The problem with this point relates to the now ''ignorant people'' aka Trump voters that were Obama voters in 2008 and 2012.  All these Obama haters and liberals sure weren't issues after either of those elections.  So, it's ''ignorant people'' that voted for Trump's Ohio victory and ''not ignorant people'' when they twice voted for Obama.  Got it.

 

Are these ''ignorant people'' to use a Hillary term ''irredeemable'' or can they be redeemed if a Democrat carries Ohio in 2020?

 

Just trying to pin down if they are always ignorant or just sometimes ignorant.

To vote for an incompetent like Trump, and especially to support him currently, is indicative of being ignorant, brainless, hell, treasonous. As for some ironically supporting Obama beforehand, well, I guess those morons gravitated to Trump's malice, immaturity and proud stupidity over time. That or they realllllllllly were bothered by the oh so shocking server scandal.

 

To vote for an incompetent like Trump, and especially to support him currently, is indicative of being ignorant, brainless, hell, treasonous. As for some ironically supporting Obama beforehand, well, I guess those morons gravitated to Trump's malice, immaturity and proud stupidity over time. That or they realllllllllly were bothered by the oh so shocking server scandal.

 

You make it sound like OH is now an official Red State.  It could be but history has shown, as you know, that OH is neither permanently blue or red.  You will need those ignorant morons to make OH a Blue State in 2020.

 

Hillary's real problem was not her ''server scandal'', though it didn't help.  If it was ever going to happen, Hillary's time was 2008.  Chicago stepped in.

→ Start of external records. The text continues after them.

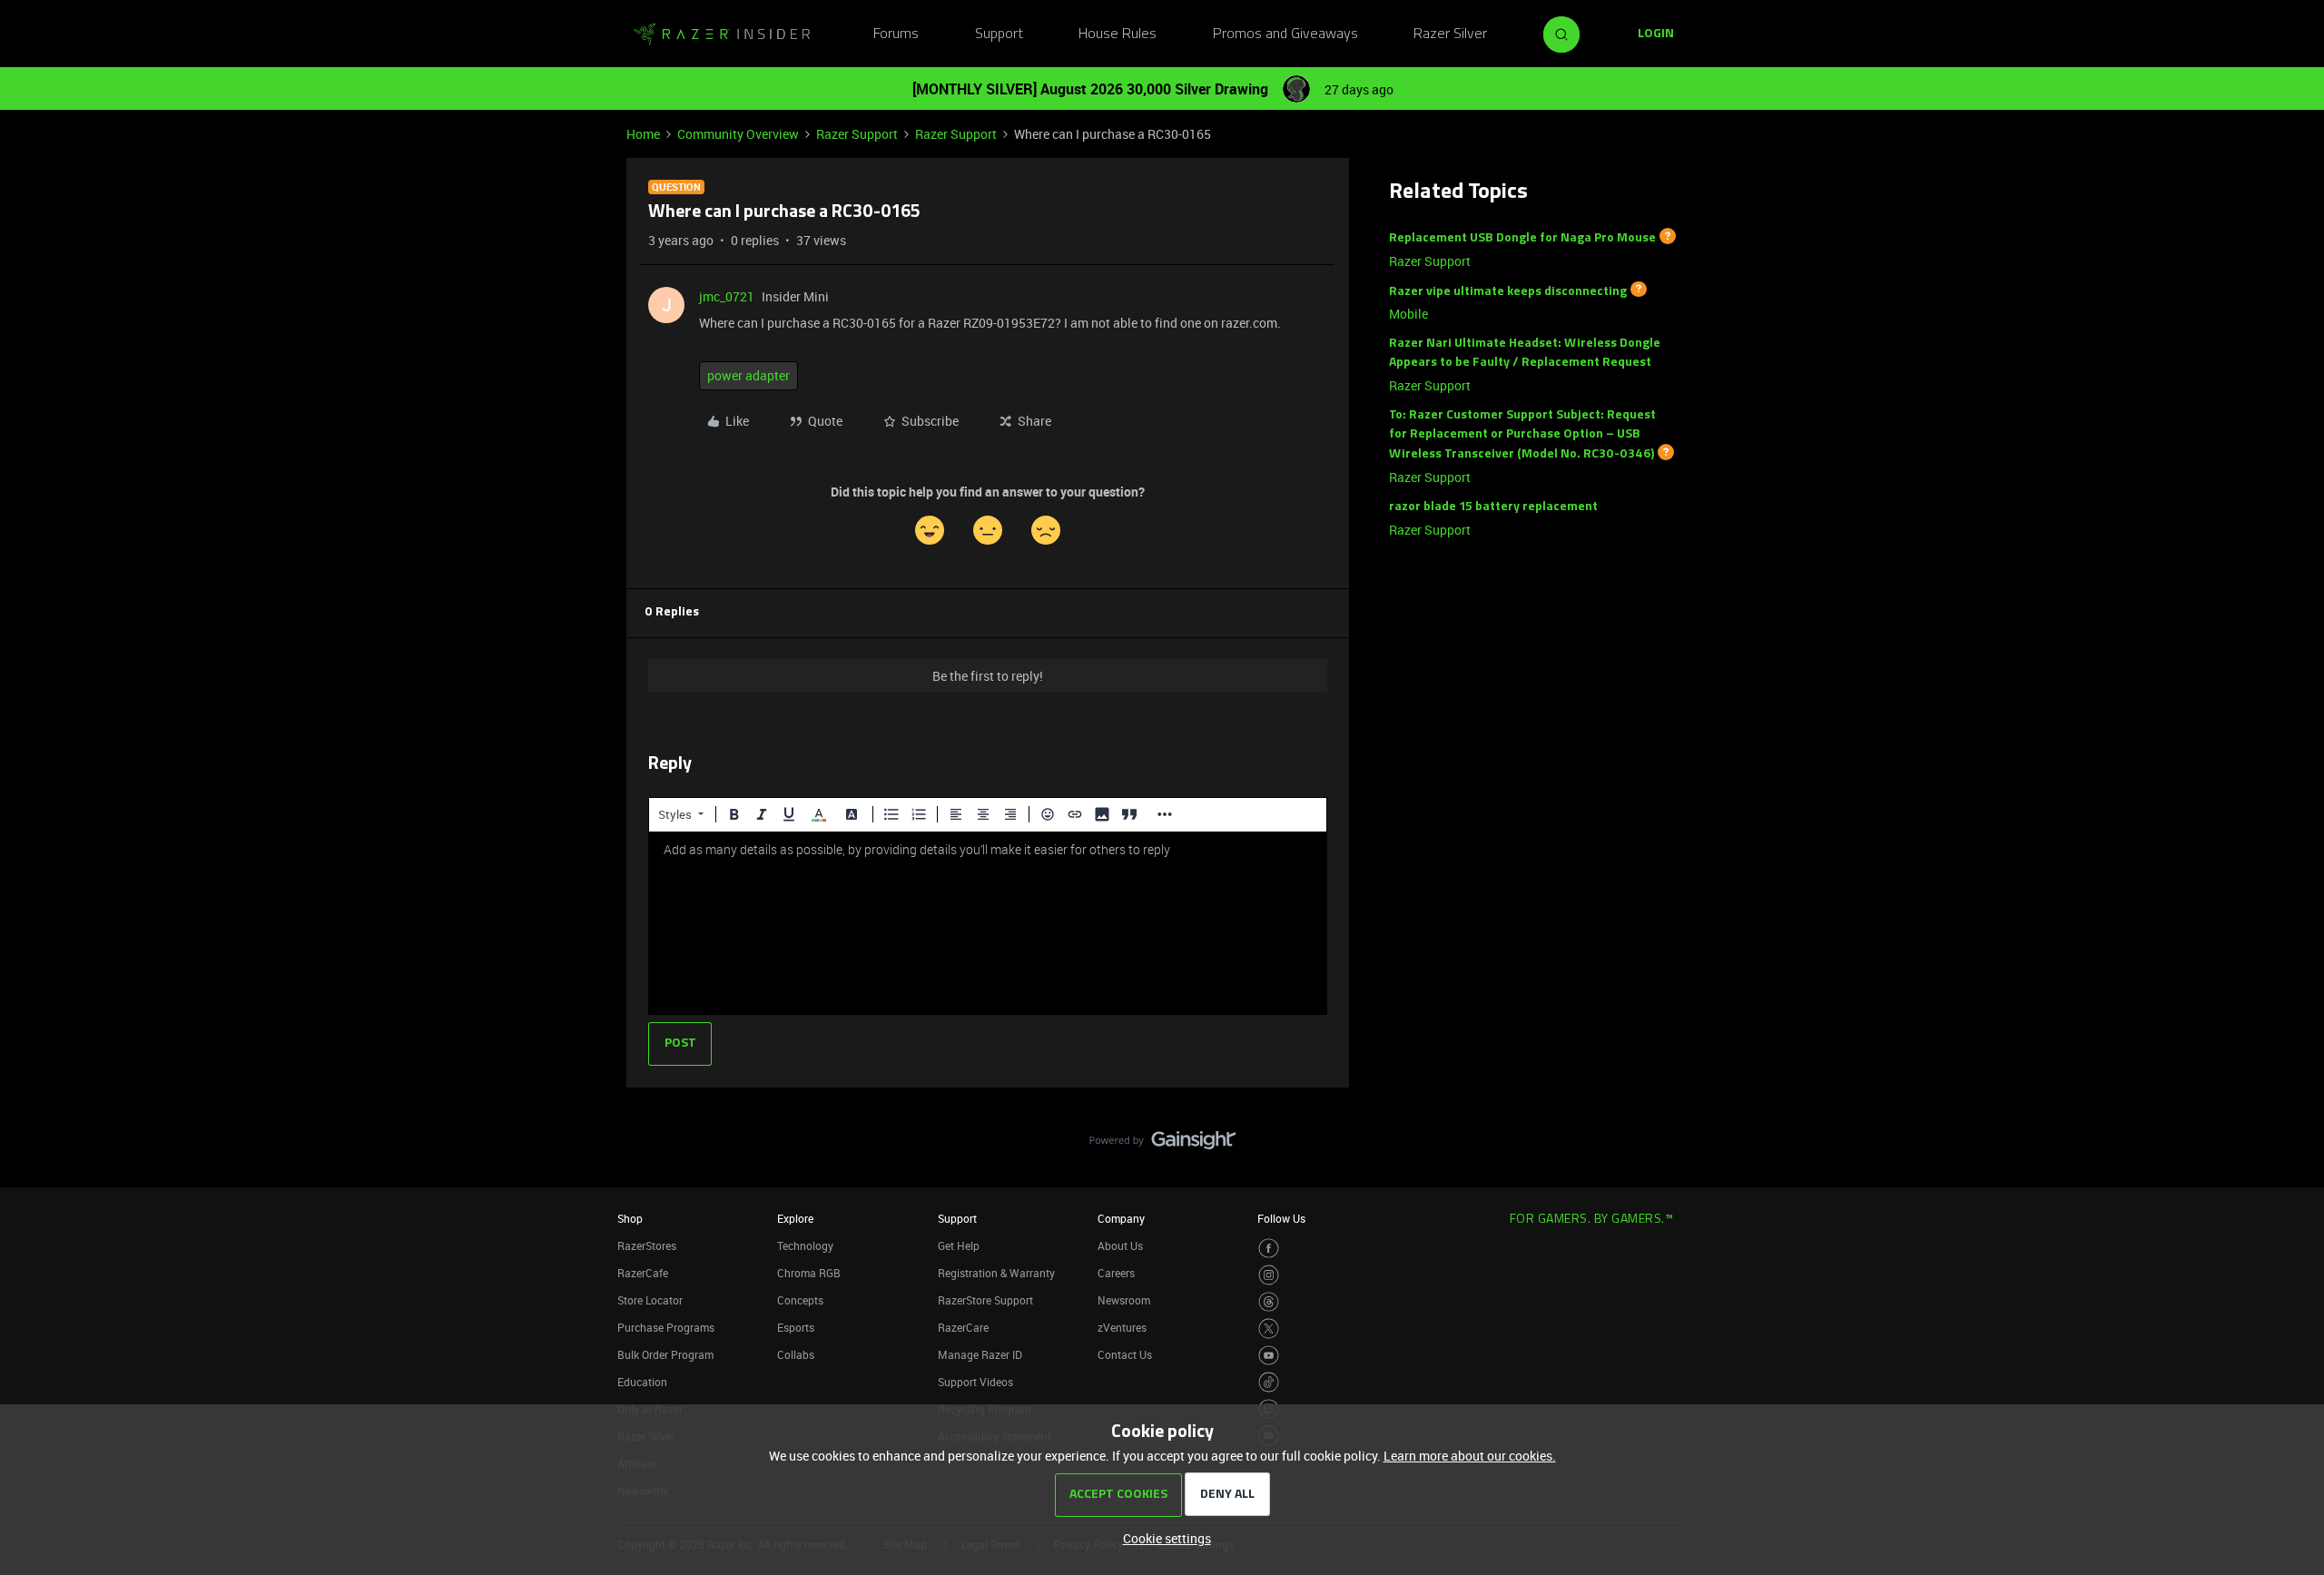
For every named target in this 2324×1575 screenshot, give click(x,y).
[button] (1656, 34)
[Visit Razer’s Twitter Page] (1268, 1328)
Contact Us (1125, 1354)
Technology (805, 1245)
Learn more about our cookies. (1470, 1455)
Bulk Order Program (665, 1354)
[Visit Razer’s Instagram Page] (1268, 1275)
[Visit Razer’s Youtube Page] (1268, 1355)
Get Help (959, 1245)
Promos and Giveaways (1285, 34)
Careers (1116, 1272)
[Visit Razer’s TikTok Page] (1268, 1382)
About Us (1120, 1245)
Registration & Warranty (996, 1272)
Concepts (800, 1300)
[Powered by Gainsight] (1162, 1144)
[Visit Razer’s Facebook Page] (1268, 1248)
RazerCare (963, 1327)
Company (1121, 1218)
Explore (795, 1218)
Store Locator (650, 1300)
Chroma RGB (809, 1272)
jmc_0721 (726, 296)
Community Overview (738, 134)
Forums (896, 34)
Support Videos (975, 1381)
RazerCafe (642, 1272)
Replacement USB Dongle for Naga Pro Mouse (1522, 238)
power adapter (748, 375)
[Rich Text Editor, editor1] (987, 923)
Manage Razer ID (980, 1354)
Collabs (795, 1354)
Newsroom (1124, 1300)
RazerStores (646, 1245)
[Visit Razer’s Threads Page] (1268, 1302)
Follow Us (1281, 1218)
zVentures (1122, 1327)
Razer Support (857, 134)
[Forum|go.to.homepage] (721, 34)
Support (999, 34)
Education (642, 1381)
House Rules (1117, 34)
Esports (795, 1327)
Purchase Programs (665, 1327)
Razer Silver (1450, 34)
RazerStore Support (985, 1300)
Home (643, 134)
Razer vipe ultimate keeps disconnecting (1508, 291)
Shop (630, 1218)
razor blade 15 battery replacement (1493, 507)
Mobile (1408, 313)
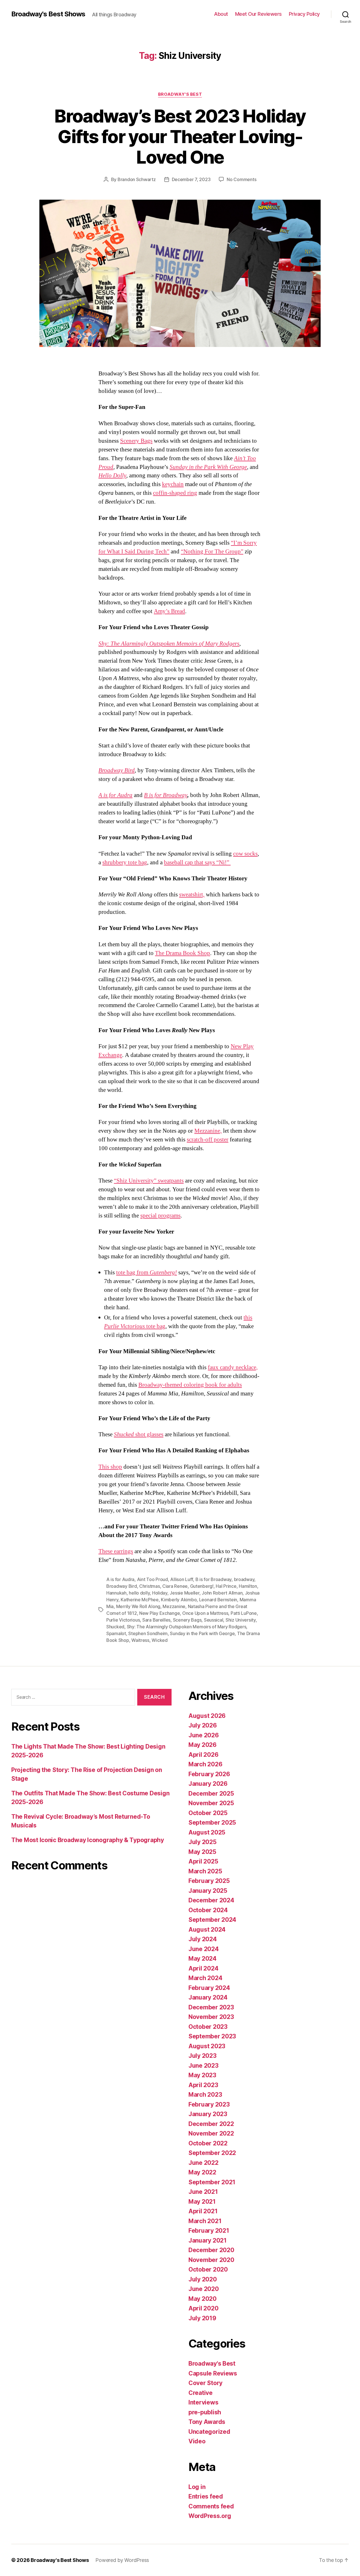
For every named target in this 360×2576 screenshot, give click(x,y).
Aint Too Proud (152, 1579)
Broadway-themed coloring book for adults (190, 1385)
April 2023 (203, 2085)
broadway (244, 1579)
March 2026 (205, 1764)
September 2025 (212, 1822)
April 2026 (203, 1754)
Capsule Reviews (212, 2373)
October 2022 (208, 2143)
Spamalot (116, 1633)
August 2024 (207, 1929)
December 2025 (211, 1793)
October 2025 (208, 1812)
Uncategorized (209, 2431)
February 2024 (209, 1987)
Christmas (149, 1586)
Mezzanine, (208, 1131)
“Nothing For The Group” (212, 551)
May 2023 (202, 2075)
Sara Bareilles (156, 1620)
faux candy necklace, (233, 1367)
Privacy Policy (304, 14)
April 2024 (203, 1968)
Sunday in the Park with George (202, 1633)
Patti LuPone (244, 1613)
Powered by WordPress (122, 2560)
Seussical (213, 1620)
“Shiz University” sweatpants (149, 1181)
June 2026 (203, 1735)
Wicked (159, 1640)
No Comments (241, 179)
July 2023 (202, 2055)
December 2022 (211, 2123)
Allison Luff (181, 1579)
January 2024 (208, 1997)
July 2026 (202, 1725)
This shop (110, 1467)
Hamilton (248, 1586)
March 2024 (205, 1977)
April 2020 (203, 2308)
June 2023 (203, 2065)
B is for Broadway (213, 1579)
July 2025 (202, 1841)
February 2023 (209, 2104)
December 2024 (211, 1900)
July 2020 (202, 2279)
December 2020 (211, 2250)
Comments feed (211, 2506)
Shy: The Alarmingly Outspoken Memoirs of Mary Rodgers (186, 1626)
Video (197, 2441)
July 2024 (202, 1939)
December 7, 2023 (191, 179)
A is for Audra (120, 1579)
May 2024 (202, 1958)
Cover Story (205, 2382)
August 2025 (206, 1832)
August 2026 (207, 1715)
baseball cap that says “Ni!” (197, 862)
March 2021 (204, 2221)
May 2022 (202, 2172)
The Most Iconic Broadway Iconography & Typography (87, 1840)
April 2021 (202, 2211)
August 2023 (206, 2046)
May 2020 (202, 2298)
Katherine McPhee (140, 1599)
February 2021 (208, 2230)
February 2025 (209, 1880)
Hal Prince (226, 1586)
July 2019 (202, 2318)
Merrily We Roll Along (138, 1606)
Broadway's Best (180, 94)
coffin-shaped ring (175, 493)
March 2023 (205, 2094)
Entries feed (205, 2496)
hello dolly (139, 1593)
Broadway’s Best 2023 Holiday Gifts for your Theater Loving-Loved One (180, 136)
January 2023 (207, 2114)
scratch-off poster (207, 1139)
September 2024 (212, 1919)
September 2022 (212, 2152)
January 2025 (207, 1890)
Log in (196, 2486)
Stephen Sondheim (148, 1633)
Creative (200, 2392)
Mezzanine (174, 1606)
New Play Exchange (159, 1613)
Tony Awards (206, 2421)
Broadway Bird (121, 1586)
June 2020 (203, 2288)
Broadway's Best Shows (48, 14)
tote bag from (146, 1272)
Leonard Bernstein (218, 1599)
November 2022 (211, 2133)
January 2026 (208, 1783)
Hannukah (116, 1593)
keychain (173, 484)
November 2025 (211, 1803)
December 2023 (211, 2007)
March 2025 (205, 1871)
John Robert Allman (222, 1593)
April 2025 (203, 1861)
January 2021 (207, 2240)
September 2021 (211, 2182)
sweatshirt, (191, 894)
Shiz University (241, 1620)
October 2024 (208, 1910)
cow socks (245, 854)
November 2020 (211, 2259)
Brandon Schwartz (137, 179)
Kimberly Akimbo (179, 1599)
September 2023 (212, 2036)
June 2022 (203, 2162)
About (221, 14)
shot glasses (138, 1434)
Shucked (115, 1626)
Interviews (203, 2402)
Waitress (140, 1640)
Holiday (159, 1593)
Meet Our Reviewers (258, 14)
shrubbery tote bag (124, 862)
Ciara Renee (175, 1586)
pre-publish (204, 2412)
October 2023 (208, 2026)
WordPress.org (209, 2515)
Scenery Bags (136, 441)
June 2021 (203, 2191)
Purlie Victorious (123, 1620)
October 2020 (208, 2269)
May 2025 (202, 1851)
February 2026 (209, 1774)
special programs (160, 1215)
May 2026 (202, 1744)
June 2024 (203, 1948)
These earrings (115, 1551)
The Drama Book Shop (182, 953)
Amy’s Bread (169, 611)
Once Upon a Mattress (205, 1613)
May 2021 (202, 2201)
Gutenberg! (201, 1586)
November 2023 (211, 2016)
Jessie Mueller (184, 1593)
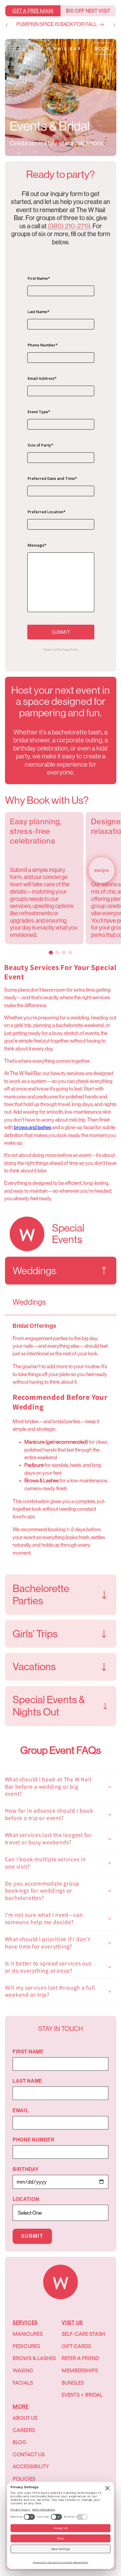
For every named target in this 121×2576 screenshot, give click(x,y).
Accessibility (31, 2466)
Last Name (27, 2081)
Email (21, 2110)
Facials (23, 2383)
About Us (25, 2418)
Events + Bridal (82, 2395)
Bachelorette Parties (41, 1595)
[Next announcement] (114, 24)
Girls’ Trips (35, 1634)
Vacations (34, 1666)
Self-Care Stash (83, 2334)
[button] (15, 48)
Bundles (73, 2383)
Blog (19, 2442)
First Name (28, 2052)
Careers (24, 2430)
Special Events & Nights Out (49, 1706)
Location (26, 2199)
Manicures (28, 2334)
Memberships (80, 2370)
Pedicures (26, 2346)
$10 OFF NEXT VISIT (88, 11)
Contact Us (29, 2454)
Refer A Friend (80, 2358)
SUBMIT (32, 2236)
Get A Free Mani (32, 11)
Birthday (25, 2169)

In 2016, Trump stepped in.

Ohio is forced to be a red state, including the embracing of extremists, by gerrymandering.

"In the souls of the people the grapes of wrath are filling and growing heavy, growing heavy for the vintage." -- John Steinbeck

Thoughts: ignorant people would support and vote Trump regardless of Jimmy, Russo, and Janeway's husband. Hatred for Obama, liberals and a destroyed working class economy are why Trump is bored at 1600, not because those losers got caught.

 

The problem with this point relates to the now ''ignorant people'' aka Trump voters that were Obama voters in 2008 and 2012.  All these Obama haters and liberals sure weren't issues after either of those elections.  So, it's ''ignorant people'' that voted for Trump's Ohio victory and ''not ignorant people'' when they twice voted for Obama.  Got it.

 

Are these ''ignorant people'' to use a Hillary term ''irredeemable'' or can they be redeemed if a Democrat carries Ohio in 2020?

 

Just trying to pin down if they are always ignorant or just sometimes ignorant.

 

The most pro-Trump municipality, even more so than Hunting Valley, was blue collar Cuyahoga Heights, which went for Obama twice.  While it's small, it's the one place where the white ethnic blue-collar demographic dominates, because houses there get sold by "word of mouth" instead of being advertised due to the schools. 

 

Hillary's campaign was tone deaf to them.  The gun control people on the dias at the Labor Day rally was a classic example, but it was merely a symptom.

 

Trump pretended to care about them (dishonestly, IMO).  She really didn't.  I can't imagine Dimora not taking her to task on this and insisting.  The "advice" he proferred may have also made the difference in Michigan and Wisconsin.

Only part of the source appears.